- [Aim of the task]: In the records below, find the line containing "Viewport: 594px width, 445px height." and print it and every line after it exactly, through the end. Skip pictures.

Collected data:

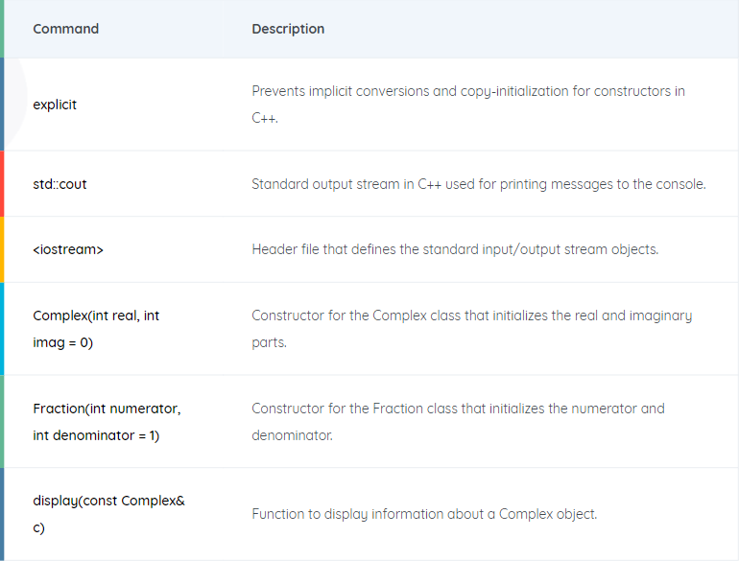Click the header file description text
This screenshot has width=739, height=561.
pyautogui.click(x=455, y=249)
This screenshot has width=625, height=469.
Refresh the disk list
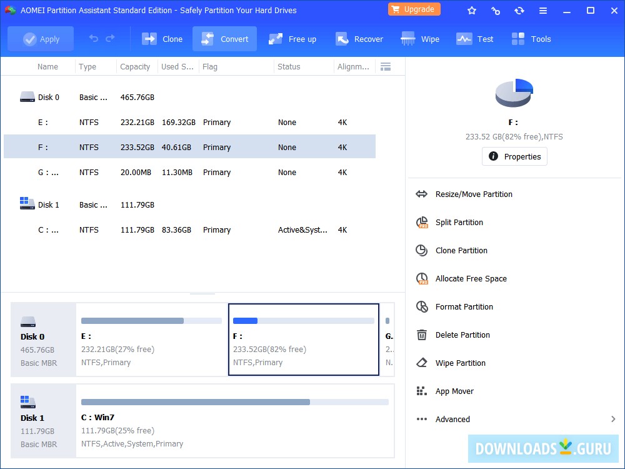[519, 10]
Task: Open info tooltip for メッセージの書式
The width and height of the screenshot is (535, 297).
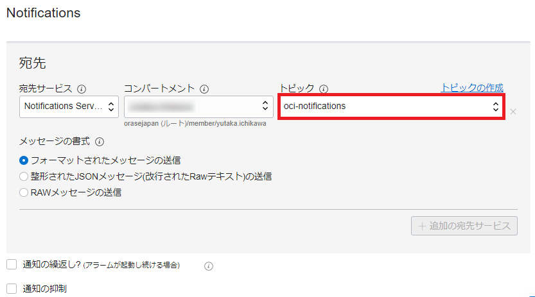Action: (100, 142)
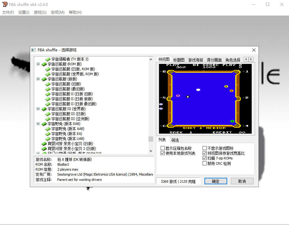This screenshot has height=225, width=289.
Task: Collapse the 宇宙巡航舰 III (世界版) tree branch
Action: point(38,109)
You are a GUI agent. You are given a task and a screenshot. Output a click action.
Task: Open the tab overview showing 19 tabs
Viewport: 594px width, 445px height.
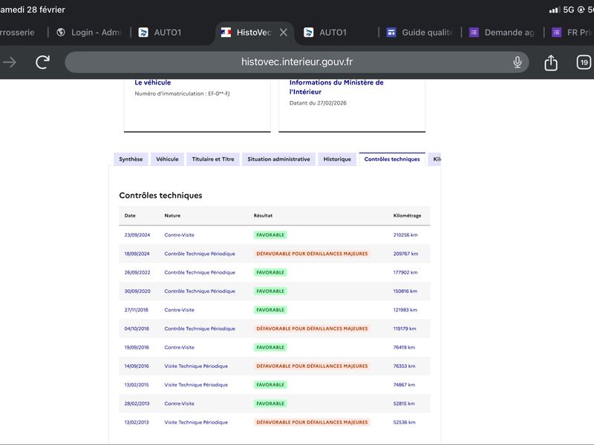[584, 62]
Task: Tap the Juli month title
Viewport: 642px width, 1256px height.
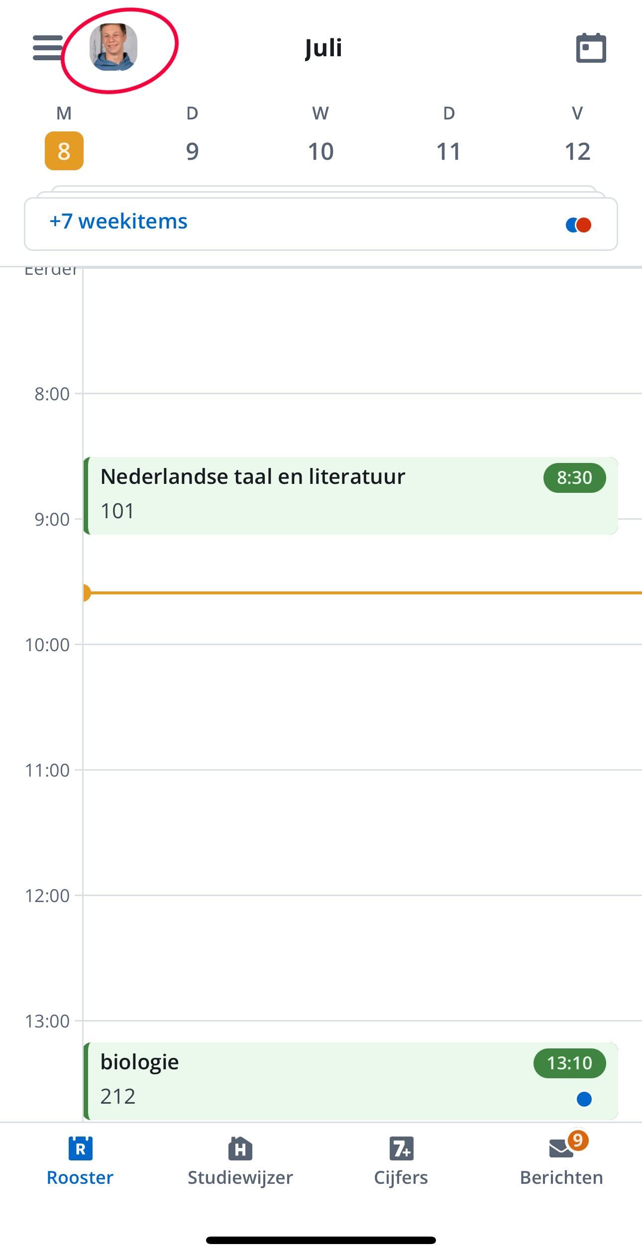Action: (x=323, y=48)
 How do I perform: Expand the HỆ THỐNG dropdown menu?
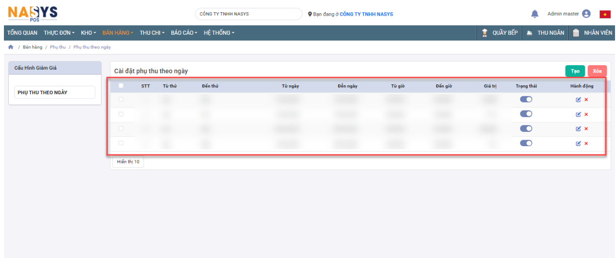click(x=219, y=33)
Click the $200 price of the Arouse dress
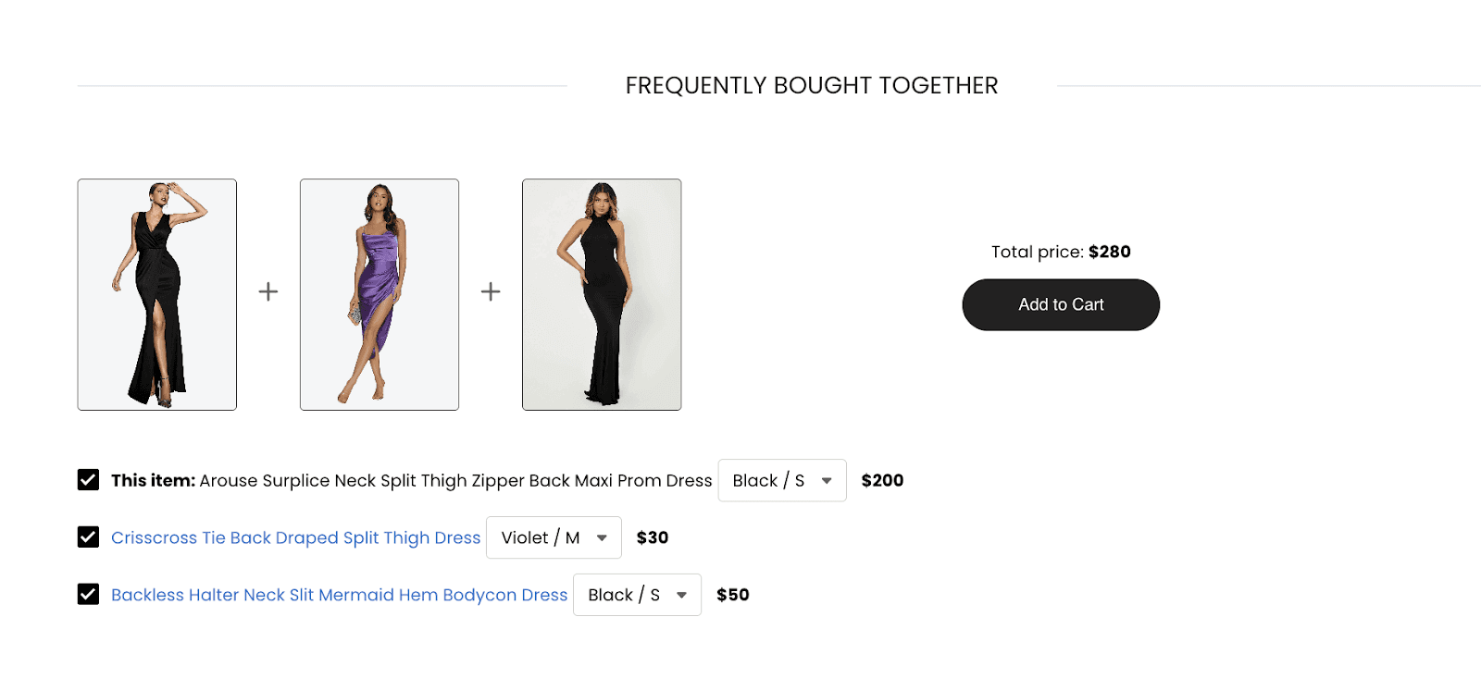1481x691 pixels. [882, 480]
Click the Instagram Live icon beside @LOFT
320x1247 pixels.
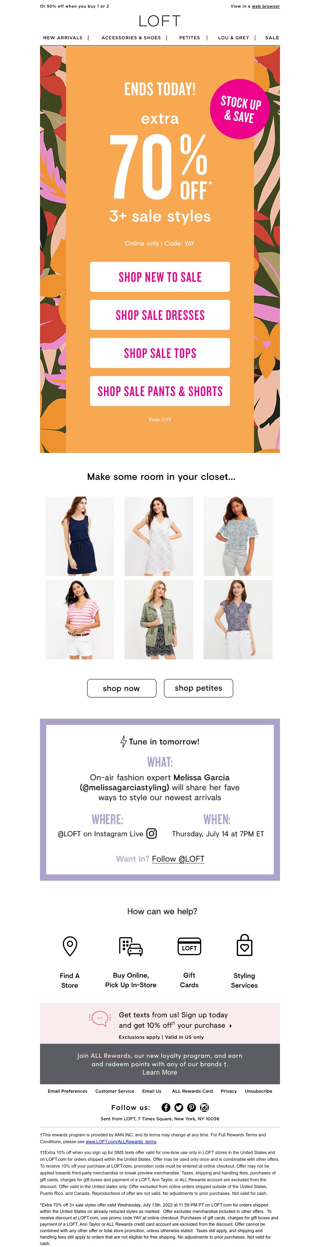152,834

- [Result of this exercise]:
Viewport: 594px width, 445px height.
[584, 62]
Task: Tap the Juli month title
Viewport: 642px width, 1256px height.
Action: (x=323, y=48)
 How do I perform: Expand the HỆ THỐNG dropdown menu?
click(x=219, y=33)
Click the $200 price of the Arouse dress
1481x691 pixels. [882, 480]
Click the Instagram Live icon beside @LOFT
320x1247 pixels.
152,834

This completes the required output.